THE EXERCISE: Which lines in the listing below contain the word "computer"? Pick them out and copy each one in full.

* START EXTRACTED MATERIAL *

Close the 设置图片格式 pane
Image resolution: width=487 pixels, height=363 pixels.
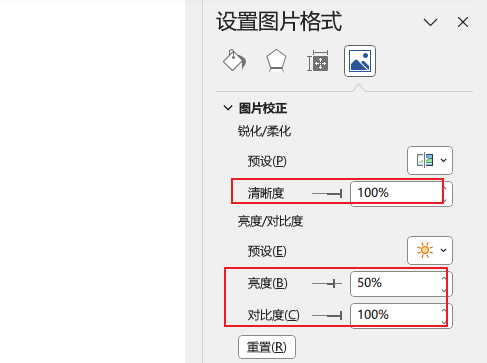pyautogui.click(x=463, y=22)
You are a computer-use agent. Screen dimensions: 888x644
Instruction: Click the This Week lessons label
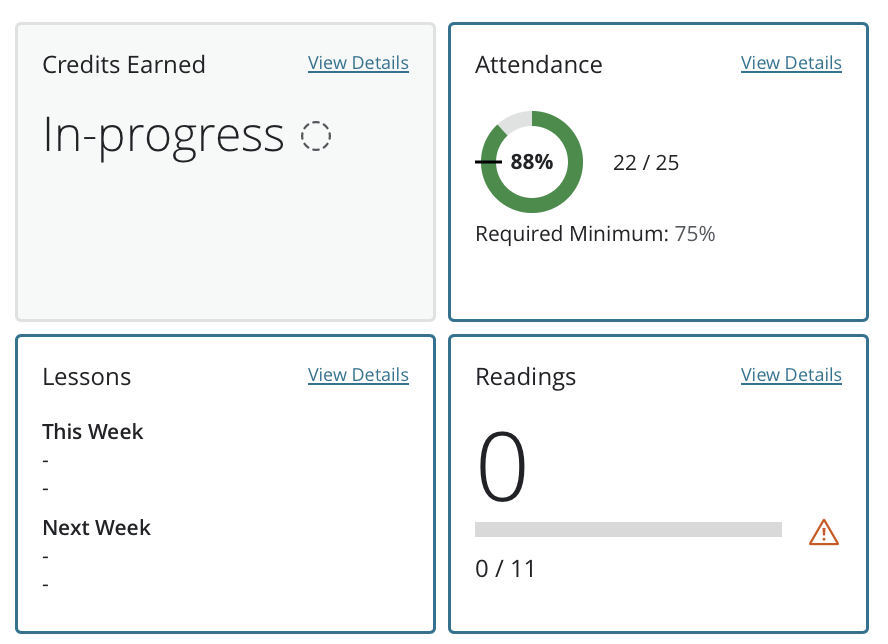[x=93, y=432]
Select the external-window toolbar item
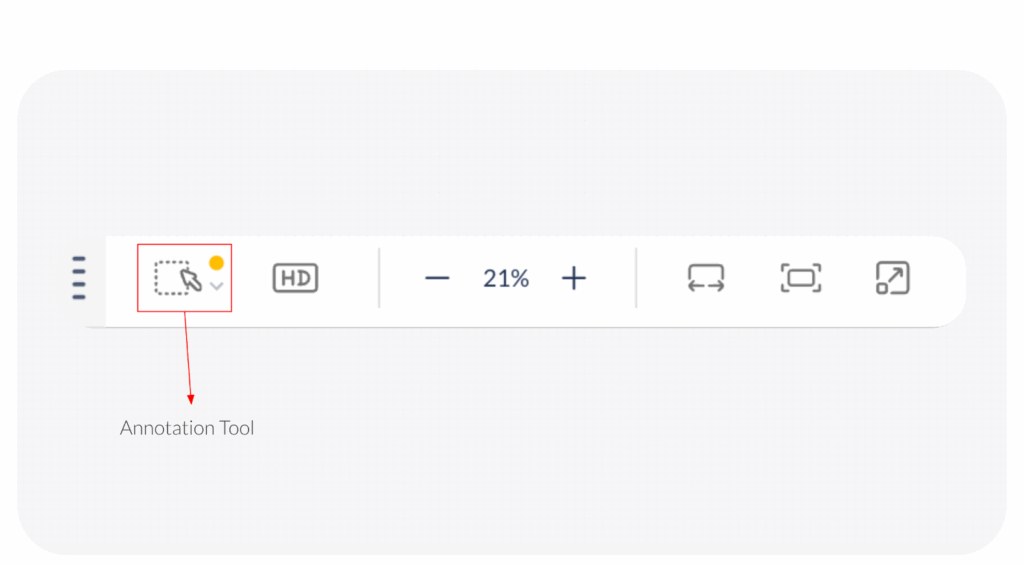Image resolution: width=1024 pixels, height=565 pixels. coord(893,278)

* END EXTRACTED MATERIAL *
* START EXTRACTED MATERIAL *

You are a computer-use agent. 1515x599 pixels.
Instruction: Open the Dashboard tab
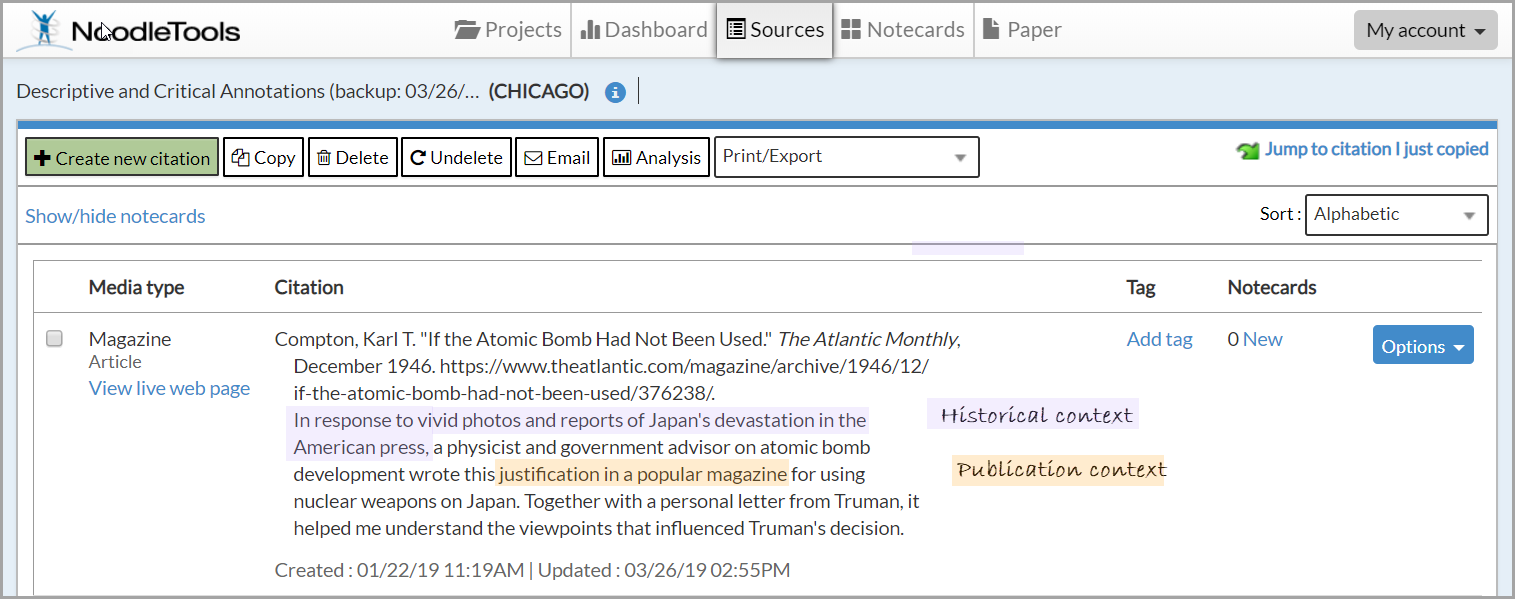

* END EXTRACTED MATERIAL *

FULL SOLUTION:
You are a computer-use agent. Screen dimensions: 888x644
You are a computer-use agent. 1515x599 pixels.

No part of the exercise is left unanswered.